AIM OF THE TASK:
Reproduce each of the following records verbatim, line by line, with no changes.

##### SUPPLIED MATERIAL #####

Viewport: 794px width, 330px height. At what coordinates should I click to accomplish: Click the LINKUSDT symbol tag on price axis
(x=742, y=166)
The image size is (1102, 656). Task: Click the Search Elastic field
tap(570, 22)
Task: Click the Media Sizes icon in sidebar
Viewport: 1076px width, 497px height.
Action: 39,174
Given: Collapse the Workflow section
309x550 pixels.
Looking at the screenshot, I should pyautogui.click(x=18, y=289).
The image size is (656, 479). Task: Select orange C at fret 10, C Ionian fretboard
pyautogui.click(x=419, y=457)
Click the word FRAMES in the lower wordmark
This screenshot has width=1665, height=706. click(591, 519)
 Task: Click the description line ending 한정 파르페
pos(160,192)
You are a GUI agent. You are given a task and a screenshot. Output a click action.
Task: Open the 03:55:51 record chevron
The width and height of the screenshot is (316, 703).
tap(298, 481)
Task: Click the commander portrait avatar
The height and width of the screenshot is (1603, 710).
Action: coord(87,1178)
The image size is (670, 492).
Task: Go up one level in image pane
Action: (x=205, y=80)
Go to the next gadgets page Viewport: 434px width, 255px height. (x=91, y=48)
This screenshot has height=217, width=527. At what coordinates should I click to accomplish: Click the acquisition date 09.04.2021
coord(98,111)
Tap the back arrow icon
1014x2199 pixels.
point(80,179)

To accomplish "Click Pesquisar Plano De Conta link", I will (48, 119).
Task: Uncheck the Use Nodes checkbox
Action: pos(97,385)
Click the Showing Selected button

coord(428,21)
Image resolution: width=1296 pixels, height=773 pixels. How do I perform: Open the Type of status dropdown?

#####

THE REPLY:
Viewport: 794px width, 330px height. At what coordinates should I click to accomplish: Click the LINKUSDT symbol tag on price axis
(x=742, y=166)
The image size is (1102, 656). Task: Click the Search Elastic field
tap(570, 22)
Task: Click the Media Sizes icon in sidebar
Viewport: 1076px width, 497px height.
Action: 39,174
Given: Collapse the Workflow section
309x550 pixels.
Looking at the screenshot, I should pyautogui.click(x=18, y=289).
The image size is (656, 479). Task: Select orange C at fret 10, C Ionian fretboard
pyautogui.click(x=419, y=457)
Click the word FRAMES in the lower wordmark
This screenshot has width=1665, height=706. click(591, 519)
 Task: Click the description line ending 한정 파르페
pos(160,192)
You are a GUI agent. You are given a task and a screenshot. Output a click action.
Task: Open the 03:55:51 record chevron
The width and height of the screenshot is (316, 703).
tap(298, 481)
Task: Click the commander portrait avatar
The height and width of the screenshot is (1603, 710).
Action: coord(87,1178)
The image size is (670, 492).
Task: Go up one level in image pane
Action: (x=205, y=80)
Go to the next gadgets page Viewport: 434px width, 255px height. (x=91, y=48)
This screenshot has height=217, width=527. At what coordinates should I click to accomplish: Click the acquisition date 09.04.2021
coord(98,111)
Tap the back arrow icon
1014x2199 pixels.
point(80,179)

To accomplish "Click Pesquisar Plano De Conta link", I will (48, 119).
Task: Uncheck the Use Nodes checkbox
Action: pos(97,385)
Click the Showing Selected button

coord(428,21)
Image resolution: width=1296 pixels, height=773 pixels. How do I perform: Open the Type of status dropdown?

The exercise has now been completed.